Immerwährendes Damoklesschwert
„For Honor“ ist im Kern herausragend, weil es Mechaniken integriert, die am Controller gut funktionieren, überraschend schnell, weil intuitiv erlernbar sind und dies trotz den hohen Ansprüchen, die an die Finger gestellt werden. Ausgestattet mit verschiedenen, distinkten Kämpferklassen, die innerhalb jeder Fraktion verschiedene Kampfstile (Defensiv vs. Offensiv, Konter vs. Angriff, Reaktiv vs. Proaktiv, Kraft vs. Agilität und so weiter) repräsentieren, bietet das Spiel genug Tiefe, um längerfristig zu binden. Die „Beta“ war vielversprechend und konnte in vielen Punkten überzeugen. Jeder der drei vorgestellten Mehrspielermodi funktionierte spielmechanisch gut, obwohl das „Art of Battle“ Konzept seine Stärken eindeutig im Duell und somit nicht im Gewusel einer Schlacht hat. Intensität, Fairness und Abwechslung liefert das Spiel auf akzeptablem Niveau, selbst wenn man nicht mit Freunden spielt oder gar innerhalb des eigenen Teams nicht kommuniziert. Das große „Aber“ liegt darin, dass es sich extrem auf den Mehrspielermodus stützt und das trotz optionalen „PvE“ und „Splitscreen“ Modi. Das heißt, es braucht eine gewisse Anzahl an gleichzeitig Spielenden, damit es sein Potential entfalten kann. Andernfalls verbleibt das Spiel auf einem Niveau, das ihm nicht gerecht wird. Im Übrigen ist die integrierte KI, die freie Plätze auffüllen sollen, wenn überhaupt nur gegen Neulinge konkurrenzfähig und somit keine langfristige Alternative, sollten nur wenige „For Honor“ spielen.

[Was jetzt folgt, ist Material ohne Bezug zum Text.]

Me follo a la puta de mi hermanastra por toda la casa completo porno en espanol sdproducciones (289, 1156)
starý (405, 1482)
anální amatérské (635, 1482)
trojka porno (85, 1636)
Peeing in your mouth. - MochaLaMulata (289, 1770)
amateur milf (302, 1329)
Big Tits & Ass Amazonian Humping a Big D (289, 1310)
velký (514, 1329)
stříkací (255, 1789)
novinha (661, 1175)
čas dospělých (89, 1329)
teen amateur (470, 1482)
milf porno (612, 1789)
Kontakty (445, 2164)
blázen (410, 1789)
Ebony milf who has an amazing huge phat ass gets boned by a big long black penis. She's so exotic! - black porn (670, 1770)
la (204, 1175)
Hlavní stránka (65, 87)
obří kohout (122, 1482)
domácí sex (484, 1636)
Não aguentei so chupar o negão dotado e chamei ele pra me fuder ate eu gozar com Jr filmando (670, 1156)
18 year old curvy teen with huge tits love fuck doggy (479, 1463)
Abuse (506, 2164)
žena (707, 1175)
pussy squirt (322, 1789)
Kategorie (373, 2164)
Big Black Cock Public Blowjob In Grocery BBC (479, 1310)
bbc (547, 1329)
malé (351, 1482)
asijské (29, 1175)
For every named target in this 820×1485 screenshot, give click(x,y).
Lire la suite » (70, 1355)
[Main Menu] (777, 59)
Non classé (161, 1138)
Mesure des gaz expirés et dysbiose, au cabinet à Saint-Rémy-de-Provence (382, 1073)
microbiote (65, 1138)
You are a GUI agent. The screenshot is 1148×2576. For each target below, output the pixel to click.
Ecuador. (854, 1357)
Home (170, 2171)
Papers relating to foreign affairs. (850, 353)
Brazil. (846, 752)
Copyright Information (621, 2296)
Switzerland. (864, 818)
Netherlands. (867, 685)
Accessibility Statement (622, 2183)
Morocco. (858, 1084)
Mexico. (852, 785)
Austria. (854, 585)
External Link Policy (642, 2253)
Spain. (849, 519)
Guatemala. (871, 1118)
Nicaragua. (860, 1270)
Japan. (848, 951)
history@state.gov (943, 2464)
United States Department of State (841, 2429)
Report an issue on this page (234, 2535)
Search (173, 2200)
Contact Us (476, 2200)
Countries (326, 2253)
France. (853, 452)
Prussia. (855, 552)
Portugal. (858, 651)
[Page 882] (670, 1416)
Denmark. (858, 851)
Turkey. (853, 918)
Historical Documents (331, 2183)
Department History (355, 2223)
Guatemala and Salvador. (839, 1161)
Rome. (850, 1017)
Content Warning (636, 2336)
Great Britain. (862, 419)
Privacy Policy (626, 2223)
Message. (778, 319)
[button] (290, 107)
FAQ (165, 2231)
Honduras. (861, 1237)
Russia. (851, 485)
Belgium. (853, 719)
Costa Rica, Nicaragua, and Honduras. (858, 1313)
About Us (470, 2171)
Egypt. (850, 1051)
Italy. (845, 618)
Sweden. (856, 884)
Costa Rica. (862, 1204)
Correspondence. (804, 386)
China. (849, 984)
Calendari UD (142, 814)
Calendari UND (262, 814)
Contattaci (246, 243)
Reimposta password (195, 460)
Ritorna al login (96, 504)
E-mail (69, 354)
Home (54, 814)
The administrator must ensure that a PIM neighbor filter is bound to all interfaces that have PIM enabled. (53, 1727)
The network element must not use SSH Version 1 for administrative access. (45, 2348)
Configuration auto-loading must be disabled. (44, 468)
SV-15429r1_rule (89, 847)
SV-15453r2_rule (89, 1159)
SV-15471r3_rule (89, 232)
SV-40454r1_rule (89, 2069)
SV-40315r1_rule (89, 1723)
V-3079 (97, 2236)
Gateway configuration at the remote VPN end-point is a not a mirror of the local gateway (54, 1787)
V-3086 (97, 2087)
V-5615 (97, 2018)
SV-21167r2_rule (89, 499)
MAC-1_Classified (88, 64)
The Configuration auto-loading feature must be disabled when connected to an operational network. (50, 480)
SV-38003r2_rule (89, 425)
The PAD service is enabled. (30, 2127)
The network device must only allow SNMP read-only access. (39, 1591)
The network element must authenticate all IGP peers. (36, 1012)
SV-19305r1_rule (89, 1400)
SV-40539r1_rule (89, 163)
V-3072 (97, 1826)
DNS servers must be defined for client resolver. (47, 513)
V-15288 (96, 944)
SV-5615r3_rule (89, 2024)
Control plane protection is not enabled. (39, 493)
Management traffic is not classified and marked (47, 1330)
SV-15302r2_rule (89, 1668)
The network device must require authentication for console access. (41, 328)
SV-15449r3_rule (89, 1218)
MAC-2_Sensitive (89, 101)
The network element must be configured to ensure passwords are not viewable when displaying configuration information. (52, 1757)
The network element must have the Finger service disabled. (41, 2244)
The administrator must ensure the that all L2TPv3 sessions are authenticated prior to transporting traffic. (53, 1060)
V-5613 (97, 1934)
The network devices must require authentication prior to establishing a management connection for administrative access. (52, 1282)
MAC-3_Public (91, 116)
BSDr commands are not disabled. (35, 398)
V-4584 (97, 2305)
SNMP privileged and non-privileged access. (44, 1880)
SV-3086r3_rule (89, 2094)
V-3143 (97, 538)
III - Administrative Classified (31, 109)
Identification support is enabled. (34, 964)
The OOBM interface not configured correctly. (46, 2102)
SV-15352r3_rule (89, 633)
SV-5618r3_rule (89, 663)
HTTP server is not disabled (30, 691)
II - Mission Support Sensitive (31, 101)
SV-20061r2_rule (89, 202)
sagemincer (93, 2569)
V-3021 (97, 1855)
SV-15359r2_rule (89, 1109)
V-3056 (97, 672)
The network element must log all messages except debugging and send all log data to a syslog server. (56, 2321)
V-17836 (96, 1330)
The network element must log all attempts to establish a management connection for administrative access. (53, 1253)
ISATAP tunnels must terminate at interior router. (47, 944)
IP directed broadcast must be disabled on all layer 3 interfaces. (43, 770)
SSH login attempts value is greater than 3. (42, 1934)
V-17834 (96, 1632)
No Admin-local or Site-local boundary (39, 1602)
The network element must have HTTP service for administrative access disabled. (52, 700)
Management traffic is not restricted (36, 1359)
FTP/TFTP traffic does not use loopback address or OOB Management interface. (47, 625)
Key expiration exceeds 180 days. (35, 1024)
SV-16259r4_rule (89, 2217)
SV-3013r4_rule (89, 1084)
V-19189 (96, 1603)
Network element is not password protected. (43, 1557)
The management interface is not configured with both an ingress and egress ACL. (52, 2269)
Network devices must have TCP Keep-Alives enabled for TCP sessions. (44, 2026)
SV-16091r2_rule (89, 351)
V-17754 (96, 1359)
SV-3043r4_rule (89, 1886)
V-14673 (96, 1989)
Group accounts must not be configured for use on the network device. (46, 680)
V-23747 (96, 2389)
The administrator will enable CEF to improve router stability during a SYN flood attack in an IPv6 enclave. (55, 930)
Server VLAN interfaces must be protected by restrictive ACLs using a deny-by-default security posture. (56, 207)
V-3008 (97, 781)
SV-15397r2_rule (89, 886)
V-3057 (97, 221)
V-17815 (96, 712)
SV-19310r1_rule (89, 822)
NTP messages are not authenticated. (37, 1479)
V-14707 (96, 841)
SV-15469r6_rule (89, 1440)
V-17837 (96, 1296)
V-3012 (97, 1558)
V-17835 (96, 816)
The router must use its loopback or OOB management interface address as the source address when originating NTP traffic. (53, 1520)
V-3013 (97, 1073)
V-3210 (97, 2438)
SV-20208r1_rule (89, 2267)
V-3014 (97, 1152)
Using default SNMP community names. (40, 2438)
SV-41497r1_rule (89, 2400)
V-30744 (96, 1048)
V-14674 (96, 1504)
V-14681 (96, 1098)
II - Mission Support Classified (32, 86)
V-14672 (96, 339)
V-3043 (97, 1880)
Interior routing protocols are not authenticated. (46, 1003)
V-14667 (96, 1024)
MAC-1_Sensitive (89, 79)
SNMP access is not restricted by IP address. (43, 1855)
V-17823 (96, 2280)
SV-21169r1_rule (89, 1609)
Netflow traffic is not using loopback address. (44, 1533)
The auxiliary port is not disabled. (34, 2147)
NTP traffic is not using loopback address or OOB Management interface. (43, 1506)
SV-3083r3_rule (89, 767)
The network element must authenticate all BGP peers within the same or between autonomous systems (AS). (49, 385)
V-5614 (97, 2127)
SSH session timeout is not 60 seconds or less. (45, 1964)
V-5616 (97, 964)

Warum eine Kampagne integriert wurde, ist nur bedingt ersichtlich, denn abseits dem immerwährenden Klagen, dass Vollpreisspiele unbedingt eine Kampagne besitzen müssen, wirkt es trotz allem, was bisher bekannt ist, etwas aufgesetzt. Die Idee des Spiels ist klar auf den Mehrspielermodus ausgelegt. Die Spielmechaniken, die sich hinter dem „Art of Battle“ Konzept verbergen, können nur im Duell wirklich glänzen, weil sie aus dessen Natur entsprungen sind. Eine Kampagne, die mit Sicherheit darauf ausgelegt sein wird, Action geladene Szenen am Fließband zu liefern, passt nicht wirklich ins Bild. Ein Duell besitzt für Beobachter aber auch für die Involvierten etwas Ruhiges beziehungsweise Konzentriertes, das letztendlich die Spannung generiert, das heißt sie knistern lässt. Eben diese Fokussierung auf den Gegner ist der Reiz des Spiels und nicht Massenschlachten sowie opulente Szenerien, in denen so viel gleichzeitig passiert, dass ein Überblick schwer zu erhalten ist.